Further to predicting morphological and ossification outcomes, this work highlights the changes in pressure across the, here, ICV. Our results highlight that the MSC technique perhaps constrains the growth of the ICV (as a whole) to a larger extent compared to the SAC techniques. This observation was most apparent by 36 months, where pressure was higher in isolated regions (Fig. 7). This prediction suggests that improved morphological outcomes, as seen in this work, may not correlate to unrestricted growth and thus, lower overall pressure. Whether this higher pressure has any neurofunctional impact on brain growth or not can not be commented based on our data at present and requires a much more detailed clinical investigation. Nonetheless, this study highlights the huge potentials of finite element methods in understanding the biomechanics of different management techniques have on brain growth.

Limitations

Despite promising resemblances between the in silico and in vivo results reported in this study, our study has several limitations. (1) Our simulations establish a bone-craniotomy & bone-suture lining method of formation. In reality, it is known that the dura mater possesses osteogenic properties which promote spontaneous ‘islands’ of bone across large calvarial defects55. Such advanced complexities and factors of ossification were not modelled in this study while these can be considered in future studies. Further, the values determined for replicating bone stiffness changes (i.e. 100 and 125 MPa for each month) and constituting the stage of ‘closed’ for both sutures and craniotomy stated here is highly generic and may not represent the true changes in ossification postoperatively. (2) Our approach in predicting ICV pressure postoperatively aimed to compare the potential benefits between techniques and assess brain growth56. It has been suggested that different surgical techniques can result in different neuropsychological outcomes, but such relations are disputed56,57. If at all, surgical outcome relates to neuropsychological outcome, our presented method predicts relevant skull size measures such as length, width and ICV and also predicts a more dynamic parameter, pressure, in the form of contact pressure mapping.

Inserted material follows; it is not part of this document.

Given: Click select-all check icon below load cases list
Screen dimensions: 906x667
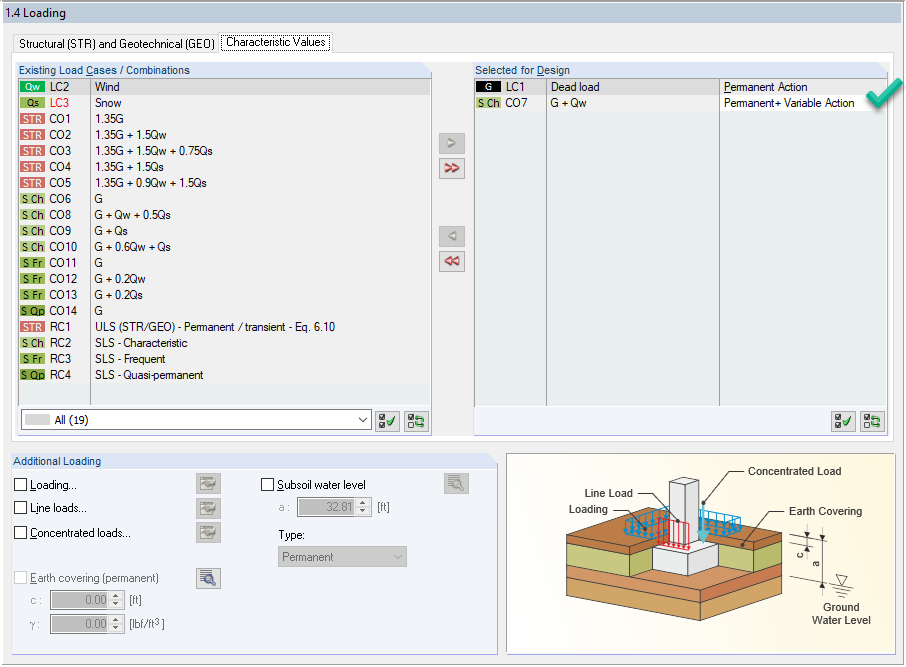Looking at the screenshot, I should [x=387, y=420].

Therefore, the presented method provides not only predictions of the morphological outcome but introduces a parameter with potential direct physiological significance. If in the future, we manage to determine the impact of the different outcome parameters on neuropsychological outcomes, FE models will add considerable value to surgical planning.

Conclusion

The current study is, to the best of our knowledge, the first comparative analysis in predicting various treatment outcomes for sagittal craniosynostosis using a FE approach. The discussed results show promising perspectives in accurately predicting post-operative morphology and characteristics seen in vivo and various reported scenarios. Further work aims to broaden the current number of techniques in this study and evaluated the biomechanical impact of these techniques accordingly.